The acme.sh script has an update command line option so I do not think that it is going to update itself. My concern about updating goes beyond the location of the files it fetches. I also have to worry about it either using a more advanced option in any system program it calls, or if it calls another system program that it did not call before. The vast majority of the system programs I have are from busybox and as a rule are watered down versions that do not support the full array of command line switches the "real" versions do. I currently have those dependencies met, but an upgrade could break them,

As far as space, the OS with a few things, the web server, and all the certs etc have to live on a 128MB SSD, so quarters are somewhat tight. Sometimes breaking a convention is not bad, as long as you are aware of why the convention exists and the ramifications of going against it.
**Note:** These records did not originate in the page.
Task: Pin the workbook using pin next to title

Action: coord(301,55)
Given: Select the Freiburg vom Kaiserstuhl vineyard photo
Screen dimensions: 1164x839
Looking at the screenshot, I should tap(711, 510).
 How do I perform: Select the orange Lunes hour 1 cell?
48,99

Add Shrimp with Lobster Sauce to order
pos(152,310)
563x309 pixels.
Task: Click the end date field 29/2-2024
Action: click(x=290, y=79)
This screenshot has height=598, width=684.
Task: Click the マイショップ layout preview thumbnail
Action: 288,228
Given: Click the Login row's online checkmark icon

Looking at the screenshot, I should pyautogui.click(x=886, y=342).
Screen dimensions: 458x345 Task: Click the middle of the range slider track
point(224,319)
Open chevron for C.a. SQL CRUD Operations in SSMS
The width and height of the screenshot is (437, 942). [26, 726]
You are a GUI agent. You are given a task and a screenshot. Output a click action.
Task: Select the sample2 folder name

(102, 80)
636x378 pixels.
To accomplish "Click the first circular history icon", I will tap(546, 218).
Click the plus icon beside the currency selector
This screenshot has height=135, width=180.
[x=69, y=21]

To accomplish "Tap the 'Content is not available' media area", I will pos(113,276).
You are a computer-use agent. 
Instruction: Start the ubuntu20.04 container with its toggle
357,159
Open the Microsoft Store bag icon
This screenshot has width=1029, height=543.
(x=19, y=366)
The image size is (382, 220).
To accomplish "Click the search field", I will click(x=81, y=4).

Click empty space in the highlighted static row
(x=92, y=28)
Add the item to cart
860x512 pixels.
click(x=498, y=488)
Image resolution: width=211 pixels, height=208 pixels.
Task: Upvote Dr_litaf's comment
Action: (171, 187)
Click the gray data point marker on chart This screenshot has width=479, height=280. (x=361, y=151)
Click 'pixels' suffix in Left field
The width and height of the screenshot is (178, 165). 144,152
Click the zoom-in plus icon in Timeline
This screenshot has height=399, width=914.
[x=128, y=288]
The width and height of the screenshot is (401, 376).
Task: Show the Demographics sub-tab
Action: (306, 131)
One of the more humorous cases of that is the DontBlameSendmail argument to sendmail.

Again, thank you for your help, it really is appreciated.

Another option is to use a DNS Challenge and just copy the cert and privkey files to your web server. The DNS Challenge could be run from any machine. To automate requires your DNS provider to support an API. See the acme.sh github for all the DNS providers it supports (which is many). A manual method is possible but tedious every 60 days so best avoided.

This would allow you to keep acme.sh itself current and the two cert files are pretty small especially with the current default shorter chain.


Thank you for the idea.

I will have a look and see if they support my DNS provider, though that approach seems to have even more moving parts. Stil it is worth looking at. Thank you for the tip.